The work of a set designer
This spectacle is the result of the tireless efforts and lively creative imagination of Mario Andreoli, a former railroad man from La Spezia, now aged over eighty who, every year at the end of the September grape harvest, clambers up the hill among the mountain terraces and arranges the figures with the flair of a set designer.
To get to the origins of this authentic work of art, it is necessary to go back to 1961 when Mario, in order to fulfil the wishes of his dying father, replaced the main cross on the Tre Croci hill and lit it up using a car battery.
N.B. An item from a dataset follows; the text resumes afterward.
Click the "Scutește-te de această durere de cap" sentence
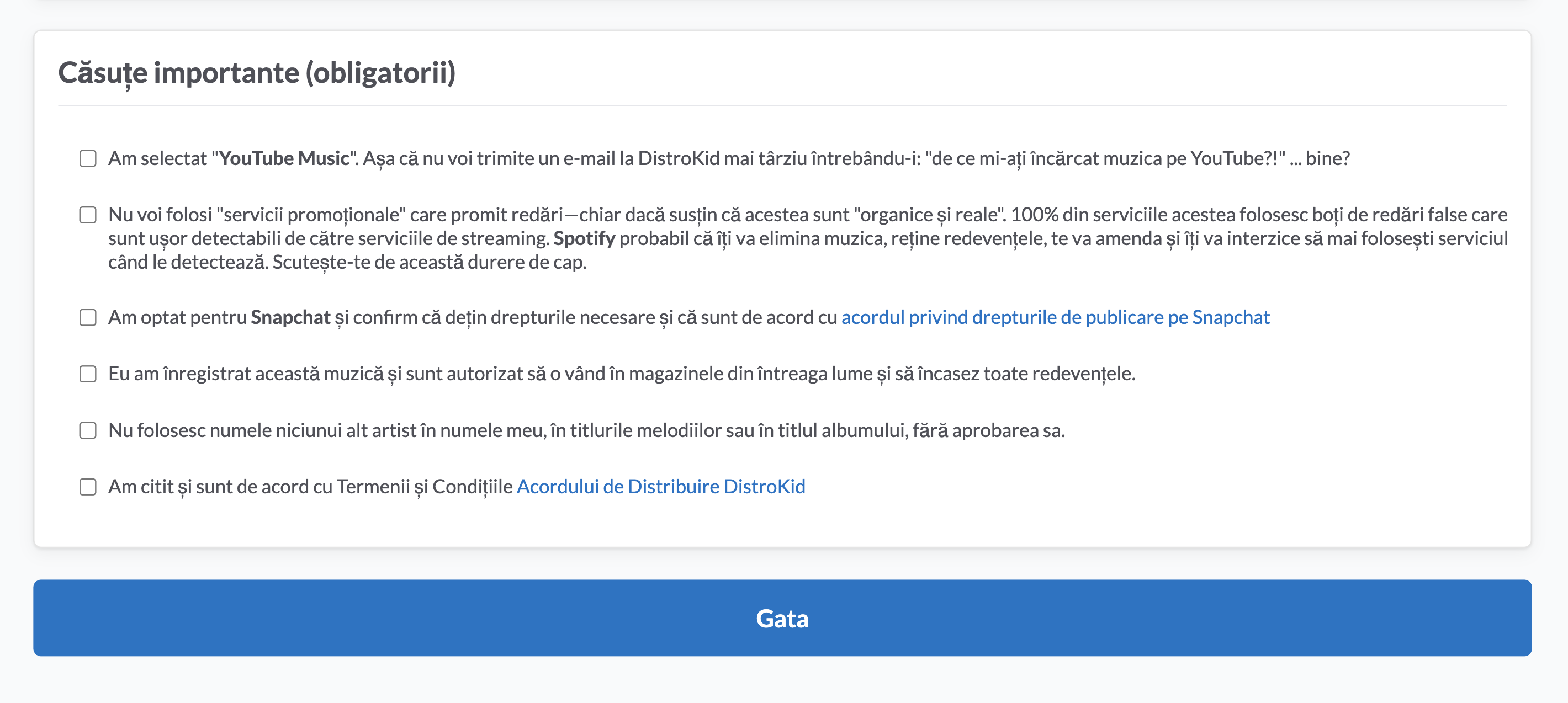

This initiative was a huge success and brought back old memories for the town’s senior citizens so the following year Mario lit up the two crosses at the sides as well, those that traditionally were used for the two thieves.
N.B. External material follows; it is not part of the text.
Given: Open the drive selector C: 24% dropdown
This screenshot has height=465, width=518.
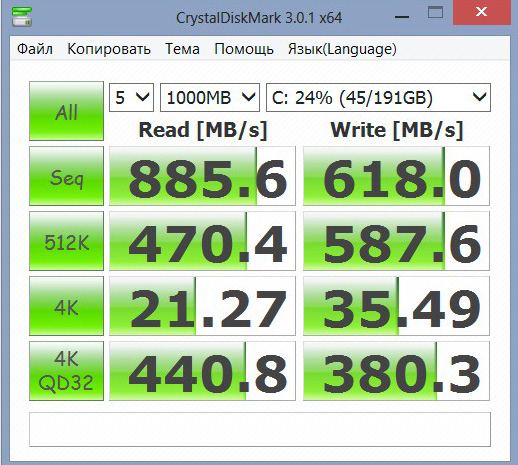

From the 1970s onwards, Mario dedicated his life to creating this magnificent nativity scene that, in 2008, also became environmentally friendly thanks to an ad hoc photovoltaic power system.
The 30 figures in 1984 (the year Mario retired and began manufacturing the statues full time) have today become 300, all made using recycled materials. And the number continues to grow! There is also a rack railway train, normally used during the harvest, that runs between the characters, carrying the comet with two little angels moving their wings.
Rendezvous at Manarola on 8th December!
There is also a Christmas market held in Manarola on 8th December; at dusk, fireworks herald the switching on of the Nativity scene.
It is possible to watch this spectacle from the town’s main piazza, but the best and most stunning views are from the Manarola – Riomaggiore (via Beccara) footpath, the one that goes across the top of the hills and begins right in the main piazza.
There are 3 small observation areas here, located at different levels, which can be reached by climbing 170, 250 or 320 steps.
The most astonishing view of the nativity scene can be enjoyed from the highest level (320 steps) for which it is necessary to bring an electric torch since the footpath is not illuminated at night.
Mario Andreoli is firmly convinced that the nativity scene is a symbol of peace.
Therefore, once Christmas is over, he takes everything down and starts again by creating the stations of the Via Crucis that is switched on at Easter. The dove of peace comes down the hill above 100 figures realized using worthless salvaged materials that “portray” the Deposition, the Sepulcher and the Resurrection of Christ.